Copy the passage on restraining crime from "julius ii. makes" to "his sister’s coffers.", changing "mistress" to "concubine".

**Text block**

<<<<


the question is, how to put the greatest restraint upon crimes. the stoics said that they carried god in their hearts. such is the expression of marcus aurelius and epictetus, the most virtuous of mankind, and who might almost be called gods upon earth. they understood by the words “i carry god within me,” that part of the divine universal soul which animates every intelligent being.

the catholic religion goes further. it says, “you shall have within you physically what the stoics had metaphysically. do not set yourselves about inquiring what it is that i give you to eat and drink, or merely to eat. only believe that what i so give you is god. he is within you. shall your heart then be defiled by anything unjust or base? behold then men receiving god within them, in the midst of an august ceremonial, by the light of a hundred tapers, under the influence of the most exquisite and enchanting music, and at the footstool of an altar of burnished gold. the imagination is led captive, the soul is rapt in ecstasy and melted! the votary scarcely breathes; he is detached from every terrestrial object, he is united with god, he is in our flesh, and in our blood! who will dare, or who even will be able, after this, to commit a single fault, or to entertain even the idea of it? it was clearly impossible to devise a mystery better calculated to retain mankind in virtue.”

yet louis xi., while receiving god thus within him, poisons his own brother; the archbishop of florence, while making god, and the pazzi while receiving him, assassinate the medici in the cathedral. pope alexander vi., after rising from the bed of his bastard daughter, administers god to c?sar borgia, his bastard son, and both destroy by hanging, poison, and the sword, all who are in possession of two acres of land which they find desirable.

julius ii. makes and eats god; but, with his cuirass on his back and his helmet on his head, he imbrues his hands in blood and carnage. leo x. contains god in his body, his mistress in his arms, and the money extorted by the sale of indulgences, in his own and his sister’s coffers.

>>>>

**Data extracts**
<<<<

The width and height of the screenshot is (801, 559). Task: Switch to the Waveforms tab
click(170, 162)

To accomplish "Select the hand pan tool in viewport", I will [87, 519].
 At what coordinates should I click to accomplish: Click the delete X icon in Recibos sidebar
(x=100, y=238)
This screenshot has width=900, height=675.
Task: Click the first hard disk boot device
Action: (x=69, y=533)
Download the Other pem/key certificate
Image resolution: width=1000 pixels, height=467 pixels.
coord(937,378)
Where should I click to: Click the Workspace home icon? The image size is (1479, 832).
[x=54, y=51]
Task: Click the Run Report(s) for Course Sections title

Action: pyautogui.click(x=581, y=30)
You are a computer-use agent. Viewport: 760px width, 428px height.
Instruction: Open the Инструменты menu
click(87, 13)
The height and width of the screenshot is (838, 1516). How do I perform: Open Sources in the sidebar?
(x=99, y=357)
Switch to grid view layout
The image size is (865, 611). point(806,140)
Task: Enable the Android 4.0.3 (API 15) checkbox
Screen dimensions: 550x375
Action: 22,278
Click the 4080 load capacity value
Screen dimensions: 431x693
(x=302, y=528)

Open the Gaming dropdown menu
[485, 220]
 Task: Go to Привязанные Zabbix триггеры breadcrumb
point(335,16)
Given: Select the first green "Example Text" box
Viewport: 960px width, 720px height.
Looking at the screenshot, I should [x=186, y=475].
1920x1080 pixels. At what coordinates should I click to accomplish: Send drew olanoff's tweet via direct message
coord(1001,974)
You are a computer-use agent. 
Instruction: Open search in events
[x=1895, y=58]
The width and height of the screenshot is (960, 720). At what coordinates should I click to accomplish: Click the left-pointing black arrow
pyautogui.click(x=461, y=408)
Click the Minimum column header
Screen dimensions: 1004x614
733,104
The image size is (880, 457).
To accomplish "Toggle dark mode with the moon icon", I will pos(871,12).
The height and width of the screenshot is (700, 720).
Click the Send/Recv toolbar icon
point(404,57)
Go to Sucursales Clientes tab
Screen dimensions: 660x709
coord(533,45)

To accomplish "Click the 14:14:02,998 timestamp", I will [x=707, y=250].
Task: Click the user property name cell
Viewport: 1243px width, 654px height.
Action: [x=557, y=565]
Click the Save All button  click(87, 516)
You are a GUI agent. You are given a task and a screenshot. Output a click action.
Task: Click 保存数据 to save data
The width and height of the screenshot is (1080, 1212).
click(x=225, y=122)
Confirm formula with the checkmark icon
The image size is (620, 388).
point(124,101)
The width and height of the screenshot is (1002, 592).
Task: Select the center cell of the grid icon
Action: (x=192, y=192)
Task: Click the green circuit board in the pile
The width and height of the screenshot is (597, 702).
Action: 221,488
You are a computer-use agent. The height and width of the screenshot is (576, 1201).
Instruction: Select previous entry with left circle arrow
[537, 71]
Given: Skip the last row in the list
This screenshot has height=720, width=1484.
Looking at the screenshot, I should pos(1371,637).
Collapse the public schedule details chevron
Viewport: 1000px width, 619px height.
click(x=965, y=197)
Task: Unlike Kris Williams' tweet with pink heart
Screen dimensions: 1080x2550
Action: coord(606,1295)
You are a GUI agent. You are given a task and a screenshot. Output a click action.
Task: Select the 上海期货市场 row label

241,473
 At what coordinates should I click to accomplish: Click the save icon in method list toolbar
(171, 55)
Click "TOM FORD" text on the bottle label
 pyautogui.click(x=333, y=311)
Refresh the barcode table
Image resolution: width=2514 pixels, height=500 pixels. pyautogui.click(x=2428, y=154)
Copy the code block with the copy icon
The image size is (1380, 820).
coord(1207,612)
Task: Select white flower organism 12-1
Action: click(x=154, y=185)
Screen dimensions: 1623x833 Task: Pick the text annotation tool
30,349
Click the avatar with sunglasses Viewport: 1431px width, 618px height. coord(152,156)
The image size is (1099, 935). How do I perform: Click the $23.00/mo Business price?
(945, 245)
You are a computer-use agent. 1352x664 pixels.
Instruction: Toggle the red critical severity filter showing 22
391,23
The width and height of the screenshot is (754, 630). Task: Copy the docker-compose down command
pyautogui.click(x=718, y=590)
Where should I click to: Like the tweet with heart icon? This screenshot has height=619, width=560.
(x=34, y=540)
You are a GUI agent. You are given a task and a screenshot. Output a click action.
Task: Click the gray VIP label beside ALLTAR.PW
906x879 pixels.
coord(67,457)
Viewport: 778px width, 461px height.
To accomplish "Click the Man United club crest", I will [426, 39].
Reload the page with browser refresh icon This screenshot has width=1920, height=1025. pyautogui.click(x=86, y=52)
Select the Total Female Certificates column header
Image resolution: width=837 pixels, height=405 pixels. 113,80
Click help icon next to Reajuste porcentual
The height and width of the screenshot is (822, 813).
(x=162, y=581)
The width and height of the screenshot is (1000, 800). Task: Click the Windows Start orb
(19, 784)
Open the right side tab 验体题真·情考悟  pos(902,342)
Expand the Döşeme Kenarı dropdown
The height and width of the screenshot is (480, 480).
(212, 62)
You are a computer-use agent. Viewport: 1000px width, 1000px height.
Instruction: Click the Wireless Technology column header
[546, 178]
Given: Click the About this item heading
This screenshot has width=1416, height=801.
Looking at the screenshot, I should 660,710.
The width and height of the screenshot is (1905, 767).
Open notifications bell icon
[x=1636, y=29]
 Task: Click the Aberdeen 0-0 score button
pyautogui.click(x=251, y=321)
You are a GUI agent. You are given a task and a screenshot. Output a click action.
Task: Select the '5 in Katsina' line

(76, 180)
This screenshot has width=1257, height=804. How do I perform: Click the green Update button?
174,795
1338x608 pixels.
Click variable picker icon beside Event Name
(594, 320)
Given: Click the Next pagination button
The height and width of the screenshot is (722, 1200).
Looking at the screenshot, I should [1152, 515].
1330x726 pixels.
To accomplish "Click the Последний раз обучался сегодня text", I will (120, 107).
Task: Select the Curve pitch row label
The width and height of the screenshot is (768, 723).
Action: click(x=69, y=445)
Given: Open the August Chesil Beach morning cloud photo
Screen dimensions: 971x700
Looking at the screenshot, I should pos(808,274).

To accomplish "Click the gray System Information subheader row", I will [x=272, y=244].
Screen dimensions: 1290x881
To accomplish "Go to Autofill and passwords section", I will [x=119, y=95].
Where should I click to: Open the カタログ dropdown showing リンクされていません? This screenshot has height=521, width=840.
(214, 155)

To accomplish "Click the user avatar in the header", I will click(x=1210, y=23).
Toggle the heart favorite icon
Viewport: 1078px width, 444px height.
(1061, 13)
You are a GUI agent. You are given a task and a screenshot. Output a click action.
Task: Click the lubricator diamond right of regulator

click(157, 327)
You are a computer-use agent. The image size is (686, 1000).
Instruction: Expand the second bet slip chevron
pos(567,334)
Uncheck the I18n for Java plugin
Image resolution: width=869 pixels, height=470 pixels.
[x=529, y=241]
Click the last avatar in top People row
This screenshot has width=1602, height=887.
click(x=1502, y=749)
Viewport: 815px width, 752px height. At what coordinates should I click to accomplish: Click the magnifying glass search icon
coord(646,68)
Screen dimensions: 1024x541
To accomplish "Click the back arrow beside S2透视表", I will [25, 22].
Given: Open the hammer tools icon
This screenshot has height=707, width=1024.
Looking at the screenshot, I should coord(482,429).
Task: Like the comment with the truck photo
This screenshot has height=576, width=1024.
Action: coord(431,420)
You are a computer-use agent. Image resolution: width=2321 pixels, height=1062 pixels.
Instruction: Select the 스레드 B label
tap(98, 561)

>>>>

**Written response**
julius ii. makes and eats god; but, with his cuirass on his back and his helmet on his head, he imbrues his hands in blood and carnage. leo x. contains god in his body, his concubine in his arms, and the money extorted by the sale of indulgences, in his own and his sister’s coffers.